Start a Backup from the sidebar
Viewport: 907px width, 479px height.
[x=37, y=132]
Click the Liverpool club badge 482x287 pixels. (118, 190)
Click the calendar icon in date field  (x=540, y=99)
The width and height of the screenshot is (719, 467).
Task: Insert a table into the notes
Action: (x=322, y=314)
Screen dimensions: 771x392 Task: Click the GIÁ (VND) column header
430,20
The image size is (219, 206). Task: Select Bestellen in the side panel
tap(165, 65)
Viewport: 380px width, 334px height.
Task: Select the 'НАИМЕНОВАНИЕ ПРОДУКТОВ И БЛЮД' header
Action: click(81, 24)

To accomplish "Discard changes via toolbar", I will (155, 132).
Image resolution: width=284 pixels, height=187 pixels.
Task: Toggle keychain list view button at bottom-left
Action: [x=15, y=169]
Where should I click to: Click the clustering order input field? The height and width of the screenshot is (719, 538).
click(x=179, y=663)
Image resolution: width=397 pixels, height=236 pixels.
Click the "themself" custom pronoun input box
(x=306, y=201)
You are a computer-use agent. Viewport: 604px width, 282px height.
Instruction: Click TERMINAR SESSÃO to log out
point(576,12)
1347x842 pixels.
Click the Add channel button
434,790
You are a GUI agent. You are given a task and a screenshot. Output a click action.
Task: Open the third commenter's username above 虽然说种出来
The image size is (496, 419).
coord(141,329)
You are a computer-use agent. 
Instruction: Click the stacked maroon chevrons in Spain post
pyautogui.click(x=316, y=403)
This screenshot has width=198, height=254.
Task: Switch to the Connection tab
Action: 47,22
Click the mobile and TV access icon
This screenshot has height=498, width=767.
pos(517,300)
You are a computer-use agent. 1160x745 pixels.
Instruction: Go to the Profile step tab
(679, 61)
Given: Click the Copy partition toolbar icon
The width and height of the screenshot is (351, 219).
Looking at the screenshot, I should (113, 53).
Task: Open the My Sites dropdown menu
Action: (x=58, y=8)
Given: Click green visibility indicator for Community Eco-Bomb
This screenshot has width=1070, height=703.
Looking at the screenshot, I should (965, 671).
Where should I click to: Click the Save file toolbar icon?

» **Assignment**: Nothing above should be left out. Print all the records exactly.

» **Answer space**:
Start a Backup from the sidebar
Viewport: 907px width, 479px height.
[x=37, y=132]
Click the Liverpool club badge 482x287 pixels. (118, 190)
Click the calendar icon in date field  (x=540, y=99)
The width and height of the screenshot is (719, 467).
Task: Insert a table into the notes
Action: (x=322, y=314)
Screen dimensions: 771x392 Task: Click the GIÁ (VND) column header
430,20
The image size is (219, 206). Task: Select Bestellen in the side panel
tap(165, 65)
Viewport: 380px width, 334px height.
Task: Select the 'НАИМЕНОВАНИЕ ПРОДУКТОВ И БЛЮД' header
Action: click(81, 24)

To accomplish "Discard changes via toolbar", I will (155, 132).
Image resolution: width=284 pixels, height=187 pixels.
Task: Toggle keychain list view button at bottom-left
Action: [x=15, y=169]
Where should I click to: Click the clustering order input field? The height and width of the screenshot is (719, 538).
click(x=179, y=663)
Image resolution: width=397 pixels, height=236 pixels.
Click the "themself" custom pronoun input box
(x=306, y=201)
You are a computer-use agent. Viewport: 604px width, 282px height.
Instruction: Click TERMINAR SESSÃO to log out
point(576,12)
1347x842 pixels.
Click the Add channel button
434,790
You are a GUI agent. You are given a task and a screenshot. Output a click action.
Task: Open the third commenter's username above 虽然说种出来
The image size is (496, 419).
coord(141,329)
You are a computer-use agent. 
Instruction: Click the stacked maroon chevrons in Spain post
pyautogui.click(x=316, y=403)
This screenshot has width=198, height=254.
Task: Switch to the Connection tab
Action: 47,22
Click the mobile and TV access icon
This screenshot has height=498, width=767.
pos(517,300)
You are a computer-use agent. 1160x745 pixels.
Instruction: Go to the Profile step tab
(679, 61)
Given: Click the Copy partition toolbar icon
The width and height of the screenshot is (351, 219).
Looking at the screenshot, I should (113, 53).
Task: Open the My Sites dropdown menu
Action: (x=58, y=8)
Given: Click green visibility indicator for Community Eco-Bomb
This screenshot has width=1070, height=703.
Looking at the screenshot, I should (965, 671).
Where should I click to: Click the Save file toolbar icon?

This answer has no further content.